La pasión por el río y la pesca continuó consolidándose entre los rafaelinos y vecinos de la región, que desde hace décadas eligen la costa santafesina como destino para descansar, compartir con amigos y despejarse de la rutina. Así lo sostuvo Gustavo Cuello, periodista especializado en pesca deportiva, quien remarcó que no hizo falta recurrir a estadísticas formales para dimensionar el fenómeno.

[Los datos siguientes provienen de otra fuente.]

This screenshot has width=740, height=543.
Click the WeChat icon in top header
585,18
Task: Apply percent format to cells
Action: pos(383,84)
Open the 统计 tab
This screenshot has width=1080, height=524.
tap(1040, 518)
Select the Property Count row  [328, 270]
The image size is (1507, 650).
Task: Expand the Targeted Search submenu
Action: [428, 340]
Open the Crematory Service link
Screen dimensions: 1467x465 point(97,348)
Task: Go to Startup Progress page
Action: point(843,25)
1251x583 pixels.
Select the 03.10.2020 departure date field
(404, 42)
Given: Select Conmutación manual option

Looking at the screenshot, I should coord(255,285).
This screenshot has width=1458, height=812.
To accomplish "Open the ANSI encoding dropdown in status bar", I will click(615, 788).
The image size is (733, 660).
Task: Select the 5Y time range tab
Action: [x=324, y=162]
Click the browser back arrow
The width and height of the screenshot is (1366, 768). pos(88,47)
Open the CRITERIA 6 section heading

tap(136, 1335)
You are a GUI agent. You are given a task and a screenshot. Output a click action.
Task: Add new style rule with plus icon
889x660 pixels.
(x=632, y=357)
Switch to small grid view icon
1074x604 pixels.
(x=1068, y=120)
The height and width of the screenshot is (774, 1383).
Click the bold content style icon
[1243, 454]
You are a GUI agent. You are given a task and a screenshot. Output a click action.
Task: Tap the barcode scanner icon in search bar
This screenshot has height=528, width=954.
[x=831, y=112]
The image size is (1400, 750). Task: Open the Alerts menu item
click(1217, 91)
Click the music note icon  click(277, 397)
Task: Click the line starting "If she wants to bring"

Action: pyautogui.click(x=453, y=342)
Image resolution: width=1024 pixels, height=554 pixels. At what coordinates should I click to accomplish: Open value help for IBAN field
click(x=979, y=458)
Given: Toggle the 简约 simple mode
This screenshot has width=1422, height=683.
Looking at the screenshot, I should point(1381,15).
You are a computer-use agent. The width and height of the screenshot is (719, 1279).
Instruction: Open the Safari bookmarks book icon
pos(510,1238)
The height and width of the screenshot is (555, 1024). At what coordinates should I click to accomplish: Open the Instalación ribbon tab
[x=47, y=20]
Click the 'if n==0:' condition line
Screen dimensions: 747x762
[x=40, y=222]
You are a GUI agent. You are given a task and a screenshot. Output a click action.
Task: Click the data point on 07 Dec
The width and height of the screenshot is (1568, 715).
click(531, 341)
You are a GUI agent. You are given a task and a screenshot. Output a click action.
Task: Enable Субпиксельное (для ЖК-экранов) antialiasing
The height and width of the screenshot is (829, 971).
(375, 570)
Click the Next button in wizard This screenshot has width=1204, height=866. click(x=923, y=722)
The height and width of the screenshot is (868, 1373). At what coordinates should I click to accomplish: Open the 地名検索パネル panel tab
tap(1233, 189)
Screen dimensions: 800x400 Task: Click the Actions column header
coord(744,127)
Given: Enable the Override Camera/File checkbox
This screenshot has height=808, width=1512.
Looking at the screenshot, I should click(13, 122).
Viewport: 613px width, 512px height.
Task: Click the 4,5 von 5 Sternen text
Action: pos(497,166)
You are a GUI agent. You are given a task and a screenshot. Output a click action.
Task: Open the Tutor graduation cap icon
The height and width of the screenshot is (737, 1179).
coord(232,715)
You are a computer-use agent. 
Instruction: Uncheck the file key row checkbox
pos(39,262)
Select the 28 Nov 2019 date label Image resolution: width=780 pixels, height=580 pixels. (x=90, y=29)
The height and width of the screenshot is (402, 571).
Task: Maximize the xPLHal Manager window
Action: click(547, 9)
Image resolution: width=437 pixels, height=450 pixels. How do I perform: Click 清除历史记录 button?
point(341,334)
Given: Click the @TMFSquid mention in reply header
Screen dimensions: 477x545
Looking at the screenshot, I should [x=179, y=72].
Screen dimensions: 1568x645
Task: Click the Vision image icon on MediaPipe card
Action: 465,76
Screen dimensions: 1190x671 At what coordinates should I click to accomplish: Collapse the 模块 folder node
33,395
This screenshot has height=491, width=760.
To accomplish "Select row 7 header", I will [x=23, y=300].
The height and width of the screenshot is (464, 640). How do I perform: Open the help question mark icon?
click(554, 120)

Con más de 34 años recorriendo las rutas 1 y 11, Cuello recordó que Rafaela llegó a ser la ciudad con mayor parque náutico de la provincia, a pesar de no contar con río propio. “La gente fue eligiendo estos destinos porque necesita salir de las grandes urbes. La costa, la flora, la fauna y los paseos en lancha limpian la cabeza; la gente vuelve renovada”, explicó.
Según detalló, esa relación sostenida con el río derivó en que muchos rafaelinos decidieran asentarse de manera permanente en localidades costeras como Cayastá y Santa Rosa de Calchines. Incluso estimó que entre un 10 y un 15 por ciento de la población de Cayastá estaría compuesta hoy por personas provenientes de Rafaela y la zona.
Al referirse a una expresión muy habitual entre los pescadores -“irse al rancho”-, Cuello aclaró que el término abarcó realidades muy diversas: desde una construcción sencilla de chapa a la orilla del río o en una isla, hasta casas cómodas y completamente equipadas. “No importa el confort: lo esencial es la experiencia y el disfrute del entorno”, señaló.
En cuanto a la agenda que se venía, el conductor de Naturaleza Viva destacó el impacto turístico de los concursos de pesca, que funcionaron como verdaderos motores económicos para las localidades ribereñas. Mencionó competencias en provincias como Santa Fe, Entre Ríos y Corrientes, con fuerte presencia de pescadores rafaelinos.
Entre los eventos más destacados, enumeró el concurso Surubí Yacú en Goya, previsto para el 22 de marzo; el inicio de la temporada el 1° de marzo en Valle María; y el certamen del 11 de abril en Franck, organizado por el Club Atlético Franck en Sauce Viejo.
Cuello subrayó que estos encuentros no solo implicaron jornadas de pesca, sino estadías de varios días que generaron movimiento en supermercados, estaciones de servicio, alojamientos y comercios locales. “El pescador turista deja recursos en cada pueblo y eso convierte a la pesca deportiva en una herramienta clave para el desarrollo del turismo regional”, concluyó.